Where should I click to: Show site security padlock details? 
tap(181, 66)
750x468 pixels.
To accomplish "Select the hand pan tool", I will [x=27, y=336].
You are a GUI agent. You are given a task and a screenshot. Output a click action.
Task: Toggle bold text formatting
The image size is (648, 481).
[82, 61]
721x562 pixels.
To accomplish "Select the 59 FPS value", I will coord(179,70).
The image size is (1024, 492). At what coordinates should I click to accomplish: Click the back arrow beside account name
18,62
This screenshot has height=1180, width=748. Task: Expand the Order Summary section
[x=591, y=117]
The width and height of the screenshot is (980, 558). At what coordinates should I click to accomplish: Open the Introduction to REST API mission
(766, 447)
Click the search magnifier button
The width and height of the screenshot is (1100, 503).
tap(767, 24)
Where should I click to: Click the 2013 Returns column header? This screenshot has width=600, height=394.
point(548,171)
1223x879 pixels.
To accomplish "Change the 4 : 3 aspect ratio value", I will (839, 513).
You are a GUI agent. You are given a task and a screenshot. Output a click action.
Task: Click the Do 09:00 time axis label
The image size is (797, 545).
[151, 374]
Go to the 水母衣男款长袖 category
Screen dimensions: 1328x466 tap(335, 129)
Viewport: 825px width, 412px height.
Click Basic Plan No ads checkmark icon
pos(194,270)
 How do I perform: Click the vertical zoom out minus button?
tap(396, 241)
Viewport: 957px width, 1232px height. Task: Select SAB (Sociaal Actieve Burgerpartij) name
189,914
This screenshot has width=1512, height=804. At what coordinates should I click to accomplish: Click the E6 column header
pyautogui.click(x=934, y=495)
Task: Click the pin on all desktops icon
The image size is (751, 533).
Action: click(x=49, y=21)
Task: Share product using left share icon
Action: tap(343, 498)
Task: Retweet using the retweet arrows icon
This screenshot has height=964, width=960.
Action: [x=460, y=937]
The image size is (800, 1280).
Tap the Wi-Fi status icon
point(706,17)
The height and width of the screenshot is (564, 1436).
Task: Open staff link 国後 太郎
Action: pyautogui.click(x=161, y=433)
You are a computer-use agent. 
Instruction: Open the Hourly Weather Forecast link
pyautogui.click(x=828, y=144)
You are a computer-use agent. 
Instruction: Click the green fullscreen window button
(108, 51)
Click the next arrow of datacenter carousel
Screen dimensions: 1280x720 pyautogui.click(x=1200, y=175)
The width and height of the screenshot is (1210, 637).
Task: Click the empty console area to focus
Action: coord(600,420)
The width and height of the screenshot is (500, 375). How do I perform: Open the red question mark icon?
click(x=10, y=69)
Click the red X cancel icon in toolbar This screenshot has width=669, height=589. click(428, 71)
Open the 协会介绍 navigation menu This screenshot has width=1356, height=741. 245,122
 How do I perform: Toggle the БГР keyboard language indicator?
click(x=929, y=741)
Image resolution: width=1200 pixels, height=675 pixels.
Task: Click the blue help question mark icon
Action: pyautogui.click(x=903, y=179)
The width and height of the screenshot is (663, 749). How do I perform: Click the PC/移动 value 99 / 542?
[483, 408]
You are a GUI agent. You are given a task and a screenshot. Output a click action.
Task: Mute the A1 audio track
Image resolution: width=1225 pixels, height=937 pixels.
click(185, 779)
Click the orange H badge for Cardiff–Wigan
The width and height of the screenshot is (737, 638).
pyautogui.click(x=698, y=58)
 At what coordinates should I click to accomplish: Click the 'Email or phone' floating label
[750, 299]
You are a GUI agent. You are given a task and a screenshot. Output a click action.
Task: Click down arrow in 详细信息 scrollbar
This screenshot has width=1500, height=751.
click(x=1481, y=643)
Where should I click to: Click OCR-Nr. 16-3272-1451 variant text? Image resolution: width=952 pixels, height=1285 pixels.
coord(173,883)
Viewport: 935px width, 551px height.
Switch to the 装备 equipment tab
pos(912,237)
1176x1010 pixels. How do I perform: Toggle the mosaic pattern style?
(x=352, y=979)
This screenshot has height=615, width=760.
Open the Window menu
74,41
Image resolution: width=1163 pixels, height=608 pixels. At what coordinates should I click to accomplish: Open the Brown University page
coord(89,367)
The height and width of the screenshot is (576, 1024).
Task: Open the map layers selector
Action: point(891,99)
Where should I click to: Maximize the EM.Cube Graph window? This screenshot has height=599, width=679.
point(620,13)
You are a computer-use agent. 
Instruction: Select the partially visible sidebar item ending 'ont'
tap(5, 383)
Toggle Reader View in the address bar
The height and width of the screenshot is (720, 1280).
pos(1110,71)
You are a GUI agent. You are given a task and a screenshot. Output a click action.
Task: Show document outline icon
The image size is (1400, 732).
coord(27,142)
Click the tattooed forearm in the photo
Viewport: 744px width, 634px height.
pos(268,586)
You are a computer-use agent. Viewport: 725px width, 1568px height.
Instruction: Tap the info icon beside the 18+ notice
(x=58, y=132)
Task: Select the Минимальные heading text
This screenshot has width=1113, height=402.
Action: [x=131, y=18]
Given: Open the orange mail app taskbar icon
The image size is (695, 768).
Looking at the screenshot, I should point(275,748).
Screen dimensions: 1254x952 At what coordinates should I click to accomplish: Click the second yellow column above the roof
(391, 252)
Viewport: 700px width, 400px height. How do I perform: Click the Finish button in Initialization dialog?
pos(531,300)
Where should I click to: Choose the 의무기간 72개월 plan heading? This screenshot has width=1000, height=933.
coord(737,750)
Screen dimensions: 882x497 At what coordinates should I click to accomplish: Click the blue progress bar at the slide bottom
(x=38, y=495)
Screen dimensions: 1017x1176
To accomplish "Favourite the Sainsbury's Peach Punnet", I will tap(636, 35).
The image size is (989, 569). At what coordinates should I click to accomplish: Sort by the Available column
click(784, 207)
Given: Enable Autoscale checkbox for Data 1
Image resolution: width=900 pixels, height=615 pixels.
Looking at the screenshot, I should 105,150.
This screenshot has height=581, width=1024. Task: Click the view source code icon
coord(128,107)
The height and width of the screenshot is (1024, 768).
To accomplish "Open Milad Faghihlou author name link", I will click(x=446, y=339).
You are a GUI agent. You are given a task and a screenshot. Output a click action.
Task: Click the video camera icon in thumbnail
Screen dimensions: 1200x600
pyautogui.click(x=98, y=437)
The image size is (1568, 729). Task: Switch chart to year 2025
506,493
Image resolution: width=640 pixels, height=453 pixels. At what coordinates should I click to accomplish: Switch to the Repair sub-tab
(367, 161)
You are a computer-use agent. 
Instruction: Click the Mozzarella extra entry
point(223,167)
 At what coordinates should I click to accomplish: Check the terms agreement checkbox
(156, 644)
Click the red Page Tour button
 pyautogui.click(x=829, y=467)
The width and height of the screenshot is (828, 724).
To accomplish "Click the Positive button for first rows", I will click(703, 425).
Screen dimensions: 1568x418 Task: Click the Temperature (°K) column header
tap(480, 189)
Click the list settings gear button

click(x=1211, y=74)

++++++++

*Task to carry out:* All of the records go in your answer, copied exactly.

*Answer to this problem:*
Where should I click to: Show site security padlock details? 
tap(181, 66)
750x468 pixels.
To accomplish "Select the hand pan tool", I will [x=27, y=336].
You are a GUI agent. You are given a task and a screenshot. Output a click action.
Task: Toggle bold text formatting
The image size is (648, 481).
[82, 61]
721x562 pixels.
To accomplish "Select the 59 FPS value", I will coord(179,70).
The image size is (1024, 492). At what coordinates should I click to accomplish: Click the back arrow beside account name
18,62
This screenshot has height=1180, width=748. Task: Expand the Order Summary section
[x=591, y=117]
The width and height of the screenshot is (980, 558). At what coordinates should I click to accomplish: Open the Introduction to REST API mission
(766, 447)
Click the search magnifier button
The width and height of the screenshot is (1100, 503).
tap(767, 24)
Where should I click to: Click the 2013 Returns column header? This screenshot has width=600, height=394.
point(548,171)
1223x879 pixels.
To accomplish "Change the 4 : 3 aspect ratio value", I will (839, 513).
You are a GUI agent. You are given a task and a screenshot. Output a click action.
Task: Click the Do 09:00 time axis label
The image size is (797, 545).
[151, 374]
Go to the 水母衣男款长袖 category
Screen dimensions: 1328x466 tap(335, 129)
Viewport: 825px width, 412px height.
Click Basic Plan No ads checkmark icon
pos(194,270)
 How do I perform: Click the vertical zoom out minus button?
tap(396, 241)
Viewport: 957px width, 1232px height. Task: Select SAB (Sociaal Actieve Burgerpartij) name
189,914
This screenshot has width=1512, height=804. At what coordinates should I click to accomplish: Click the E6 column header
pyautogui.click(x=934, y=495)
Task: Click the pin on all desktops icon
The image size is (751, 533).
Action: click(x=49, y=21)
Task: Share product using left share icon
Action: tap(343, 498)
Task: Retweet using the retweet arrows icon
This screenshot has height=964, width=960.
Action: [x=460, y=937]
The image size is (800, 1280).
Tap the Wi-Fi status icon
point(706,17)
The height and width of the screenshot is (564, 1436).
Task: Open staff link 国後 太郎
Action: pyautogui.click(x=161, y=433)
You are a computer-use agent. 
Instruction: Open the Hourly Weather Forecast link
pyautogui.click(x=828, y=144)
You are a computer-use agent. 
Instruction: Click the green fullscreen window button
(108, 51)
Click the next arrow of datacenter carousel
Screen dimensions: 1280x720 pyautogui.click(x=1200, y=175)
The width and height of the screenshot is (1210, 637).
Task: Click the empty console area to focus
Action: coord(600,420)
The width and height of the screenshot is (500, 375). How do I perform: Open the red question mark icon?
click(x=10, y=69)
Click the red X cancel icon in toolbar This screenshot has width=669, height=589. click(428, 71)
Open the 协会介绍 navigation menu This screenshot has width=1356, height=741. 245,122
 How do I perform: Toggle the БГР keyboard language indicator?
click(x=929, y=741)
Image resolution: width=1200 pixels, height=675 pixels.
Task: Click the blue help question mark icon
Action: pyautogui.click(x=903, y=179)
The width and height of the screenshot is (663, 749). How do I perform: Click the PC/移动 value 99 / 542?
[483, 408]
You are a GUI agent. You are given a task and a screenshot. Output a click action.
Task: Mute the A1 audio track
Image resolution: width=1225 pixels, height=937 pixels.
click(185, 779)
Click the orange H badge for Cardiff–Wigan
The width and height of the screenshot is (737, 638).
pyautogui.click(x=698, y=58)
 At what coordinates should I click to accomplish: Click the 'Email or phone' floating label
[750, 299]
You are a GUI agent. You are given a task and a screenshot. Output a click action.
Task: Click down arrow in 详细信息 scrollbar
This screenshot has width=1500, height=751.
click(x=1481, y=643)
Where should I click to: Click OCR-Nr. 16-3272-1451 variant text? Image resolution: width=952 pixels, height=1285 pixels.
coord(173,883)
Viewport: 935px width, 551px height.
Switch to the 装备 equipment tab
pos(912,237)
1176x1010 pixels. How do I perform: Toggle the mosaic pattern style?
(x=352, y=979)
This screenshot has height=615, width=760.
Open the Window menu
74,41
Image resolution: width=1163 pixels, height=608 pixels. At what coordinates should I click to accomplish: Open the Brown University page
coord(89,367)
The height and width of the screenshot is (576, 1024).
Task: Open the map layers selector
Action: point(891,99)
Where should I click to: Maximize the EM.Cube Graph window? This screenshot has height=599, width=679.
point(620,13)
You are a computer-use agent. 
Instruction: Select the partially visible sidebar item ending 'ont'
tap(5, 383)
Toggle Reader View in the address bar
The height and width of the screenshot is (720, 1280).
pos(1110,71)
You are a GUI agent. You are given a task and a screenshot. Output a click action.
Task: Show document outline icon
The image size is (1400, 732).
coord(27,142)
Click the tattooed forearm in the photo
Viewport: 744px width, 634px height.
pos(268,586)
You are a computer-use agent. Viewport: 725px width, 1568px height.
Instruction: Tap the info icon beside the 18+ notice
(x=58, y=132)
Task: Select the Минимальные heading text
This screenshot has width=1113, height=402.
Action: [x=131, y=18]
Given: Open the orange mail app taskbar icon
The image size is (695, 768).
Looking at the screenshot, I should point(275,748).
Screen dimensions: 1254x952 At what coordinates should I click to accomplish: Click the second yellow column above the roof
(391, 252)
Viewport: 700px width, 400px height. How do I perform: Click the Finish button in Initialization dialog?
pos(531,300)
Where should I click to: Choose the 의무기간 72개월 plan heading? This screenshot has width=1000, height=933.
coord(737,750)
Screen dimensions: 882x497 At what coordinates should I click to accomplish: Click the blue progress bar at the slide bottom
(x=38, y=495)
Screen dimensions: 1017x1176
To accomplish "Favourite the Sainsbury's Peach Punnet", I will tap(636, 35).
The image size is (989, 569). At what coordinates should I click to accomplish: Sort by the Available column
click(784, 207)
Given: Enable Autoscale checkbox for Data 1
Image resolution: width=900 pixels, height=615 pixels.
Looking at the screenshot, I should 105,150.
This screenshot has height=581, width=1024. Task: Click the view source code icon
coord(128,107)
The height and width of the screenshot is (1024, 768).
To accomplish "Open Milad Faghihlou author name link", I will click(x=446, y=339).
You are a GUI agent. You are given a task and a screenshot. Output a click action.
Task: Click the video camera icon in thumbnail
Screen dimensions: 1200x600
pyautogui.click(x=98, y=437)
The image size is (1568, 729). Task: Switch chart to year 2025
506,493
Image resolution: width=640 pixels, height=453 pixels. At what coordinates should I click to accomplish: Switch to the Repair sub-tab
(367, 161)
You are a computer-use agent. 
Instruction: Click the Mozzarella extra entry
point(223,167)
 At what coordinates should I click to accomplish: Check the terms agreement checkbox
(156, 644)
Click the red Page Tour button
 pyautogui.click(x=829, y=467)
The width and height of the screenshot is (828, 724).
To accomplish "Click the Positive button for first rows", I will click(703, 425).
Screen dimensions: 1568x418 Task: Click the Temperature (°K) column header
tap(480, 189)
Click the list settings gear button

click(x=1211, y=74)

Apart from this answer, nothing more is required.